(Dataset items)
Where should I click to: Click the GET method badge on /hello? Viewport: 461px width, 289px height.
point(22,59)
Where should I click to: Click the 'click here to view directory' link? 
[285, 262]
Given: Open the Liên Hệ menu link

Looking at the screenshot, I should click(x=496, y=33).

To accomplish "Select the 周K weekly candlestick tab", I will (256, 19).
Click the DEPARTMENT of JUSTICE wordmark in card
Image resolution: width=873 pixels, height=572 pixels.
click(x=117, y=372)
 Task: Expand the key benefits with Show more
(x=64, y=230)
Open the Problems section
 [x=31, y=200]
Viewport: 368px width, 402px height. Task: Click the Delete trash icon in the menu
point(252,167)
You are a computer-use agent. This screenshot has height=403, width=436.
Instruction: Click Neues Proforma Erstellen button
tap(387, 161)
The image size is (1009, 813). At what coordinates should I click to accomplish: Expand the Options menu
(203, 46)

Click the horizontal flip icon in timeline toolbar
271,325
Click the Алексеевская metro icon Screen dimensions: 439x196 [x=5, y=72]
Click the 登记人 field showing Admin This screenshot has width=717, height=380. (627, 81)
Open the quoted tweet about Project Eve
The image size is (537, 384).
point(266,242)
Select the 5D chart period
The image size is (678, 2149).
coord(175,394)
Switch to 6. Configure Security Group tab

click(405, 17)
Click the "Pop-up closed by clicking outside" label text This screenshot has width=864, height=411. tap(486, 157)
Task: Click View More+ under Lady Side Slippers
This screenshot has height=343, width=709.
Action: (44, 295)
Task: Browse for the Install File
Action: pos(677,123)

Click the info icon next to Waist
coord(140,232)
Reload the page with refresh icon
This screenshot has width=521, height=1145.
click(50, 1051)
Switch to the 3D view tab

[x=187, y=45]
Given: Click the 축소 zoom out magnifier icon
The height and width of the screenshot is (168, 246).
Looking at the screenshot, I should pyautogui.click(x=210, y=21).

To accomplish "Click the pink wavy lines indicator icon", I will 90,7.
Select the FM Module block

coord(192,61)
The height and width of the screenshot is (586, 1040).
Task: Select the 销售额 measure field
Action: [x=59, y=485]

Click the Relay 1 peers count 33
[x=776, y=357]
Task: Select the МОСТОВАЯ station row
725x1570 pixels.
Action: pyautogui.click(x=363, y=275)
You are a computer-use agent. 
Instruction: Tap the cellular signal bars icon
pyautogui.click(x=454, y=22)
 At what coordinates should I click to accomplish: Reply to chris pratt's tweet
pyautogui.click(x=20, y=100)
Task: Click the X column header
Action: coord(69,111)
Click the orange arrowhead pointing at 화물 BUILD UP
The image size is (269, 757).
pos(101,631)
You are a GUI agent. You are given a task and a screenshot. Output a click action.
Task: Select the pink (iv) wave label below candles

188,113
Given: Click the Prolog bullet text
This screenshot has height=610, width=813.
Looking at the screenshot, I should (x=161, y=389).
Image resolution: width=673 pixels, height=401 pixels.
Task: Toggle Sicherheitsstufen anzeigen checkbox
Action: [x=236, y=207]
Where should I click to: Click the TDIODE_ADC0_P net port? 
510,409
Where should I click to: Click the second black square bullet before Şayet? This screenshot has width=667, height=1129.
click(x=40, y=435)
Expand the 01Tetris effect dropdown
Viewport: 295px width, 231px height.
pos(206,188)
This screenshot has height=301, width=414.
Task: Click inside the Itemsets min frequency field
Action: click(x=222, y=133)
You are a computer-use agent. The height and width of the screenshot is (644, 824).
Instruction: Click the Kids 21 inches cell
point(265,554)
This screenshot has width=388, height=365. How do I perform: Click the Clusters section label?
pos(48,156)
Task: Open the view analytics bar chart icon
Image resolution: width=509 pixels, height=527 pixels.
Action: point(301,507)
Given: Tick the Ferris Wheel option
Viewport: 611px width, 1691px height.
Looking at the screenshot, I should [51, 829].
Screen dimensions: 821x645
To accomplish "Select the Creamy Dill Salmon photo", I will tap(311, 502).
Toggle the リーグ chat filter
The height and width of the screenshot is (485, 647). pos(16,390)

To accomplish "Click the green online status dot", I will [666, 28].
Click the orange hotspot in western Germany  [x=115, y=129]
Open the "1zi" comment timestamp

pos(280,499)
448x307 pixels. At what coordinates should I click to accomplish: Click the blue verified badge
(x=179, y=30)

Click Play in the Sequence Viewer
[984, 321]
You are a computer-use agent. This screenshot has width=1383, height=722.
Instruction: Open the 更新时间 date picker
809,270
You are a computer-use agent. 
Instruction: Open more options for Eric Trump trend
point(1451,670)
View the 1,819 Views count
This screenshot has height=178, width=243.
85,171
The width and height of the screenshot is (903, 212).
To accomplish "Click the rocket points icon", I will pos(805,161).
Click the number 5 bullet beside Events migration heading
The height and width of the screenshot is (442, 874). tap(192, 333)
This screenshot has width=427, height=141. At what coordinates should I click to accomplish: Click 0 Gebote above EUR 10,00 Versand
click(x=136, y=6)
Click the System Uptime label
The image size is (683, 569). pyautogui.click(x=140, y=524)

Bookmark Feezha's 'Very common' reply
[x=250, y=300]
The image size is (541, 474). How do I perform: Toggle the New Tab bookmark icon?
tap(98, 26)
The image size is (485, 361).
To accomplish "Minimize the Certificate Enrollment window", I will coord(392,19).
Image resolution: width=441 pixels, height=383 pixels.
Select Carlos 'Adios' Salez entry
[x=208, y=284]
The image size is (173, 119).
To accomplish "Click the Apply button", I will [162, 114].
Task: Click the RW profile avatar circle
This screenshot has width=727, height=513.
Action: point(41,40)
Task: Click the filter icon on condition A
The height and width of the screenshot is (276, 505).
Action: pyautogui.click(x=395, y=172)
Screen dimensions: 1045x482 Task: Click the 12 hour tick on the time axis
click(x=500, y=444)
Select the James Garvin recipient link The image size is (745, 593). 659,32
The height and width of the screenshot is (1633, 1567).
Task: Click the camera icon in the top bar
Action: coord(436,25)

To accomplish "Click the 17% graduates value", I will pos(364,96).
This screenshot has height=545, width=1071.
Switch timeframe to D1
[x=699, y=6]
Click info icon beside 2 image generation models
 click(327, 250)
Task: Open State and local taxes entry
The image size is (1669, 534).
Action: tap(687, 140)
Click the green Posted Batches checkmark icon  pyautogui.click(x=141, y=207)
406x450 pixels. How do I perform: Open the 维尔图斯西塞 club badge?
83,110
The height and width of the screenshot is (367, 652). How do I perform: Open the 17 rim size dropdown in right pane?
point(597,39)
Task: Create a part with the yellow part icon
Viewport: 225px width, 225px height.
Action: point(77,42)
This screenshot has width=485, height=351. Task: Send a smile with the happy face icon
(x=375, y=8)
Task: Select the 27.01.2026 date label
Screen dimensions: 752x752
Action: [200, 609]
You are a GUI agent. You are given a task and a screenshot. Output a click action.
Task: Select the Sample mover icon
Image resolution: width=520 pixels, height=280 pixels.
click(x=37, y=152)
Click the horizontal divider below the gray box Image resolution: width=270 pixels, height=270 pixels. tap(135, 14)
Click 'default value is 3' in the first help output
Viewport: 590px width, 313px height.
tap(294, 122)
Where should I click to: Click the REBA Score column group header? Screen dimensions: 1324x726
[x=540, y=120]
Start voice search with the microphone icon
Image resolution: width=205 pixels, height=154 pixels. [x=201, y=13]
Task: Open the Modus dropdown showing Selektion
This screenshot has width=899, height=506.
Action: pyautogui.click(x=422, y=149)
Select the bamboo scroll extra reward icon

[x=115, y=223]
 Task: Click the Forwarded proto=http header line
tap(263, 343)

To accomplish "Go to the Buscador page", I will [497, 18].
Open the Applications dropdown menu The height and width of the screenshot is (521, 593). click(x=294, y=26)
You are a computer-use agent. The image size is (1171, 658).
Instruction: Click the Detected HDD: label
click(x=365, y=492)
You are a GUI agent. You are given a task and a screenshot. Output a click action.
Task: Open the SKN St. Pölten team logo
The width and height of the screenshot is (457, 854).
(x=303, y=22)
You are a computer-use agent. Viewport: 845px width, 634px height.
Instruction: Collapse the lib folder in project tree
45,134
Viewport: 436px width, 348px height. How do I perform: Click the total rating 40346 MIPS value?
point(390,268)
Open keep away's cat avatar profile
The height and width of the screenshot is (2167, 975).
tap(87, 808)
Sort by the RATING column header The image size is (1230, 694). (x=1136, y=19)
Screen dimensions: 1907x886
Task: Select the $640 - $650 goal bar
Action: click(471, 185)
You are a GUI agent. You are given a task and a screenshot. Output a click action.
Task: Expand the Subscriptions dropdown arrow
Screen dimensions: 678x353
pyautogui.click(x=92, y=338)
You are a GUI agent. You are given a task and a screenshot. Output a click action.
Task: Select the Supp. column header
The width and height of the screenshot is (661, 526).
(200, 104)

EXERCISE:
Scan the entries above for the string "green", and copy every line where it turns up.

ANSWER BOX:
To accomplish "Click the green online status dot", I will [666, 28].
Click the green Posted Batches checkmark icon  pyautogui.click(x=141, y=207)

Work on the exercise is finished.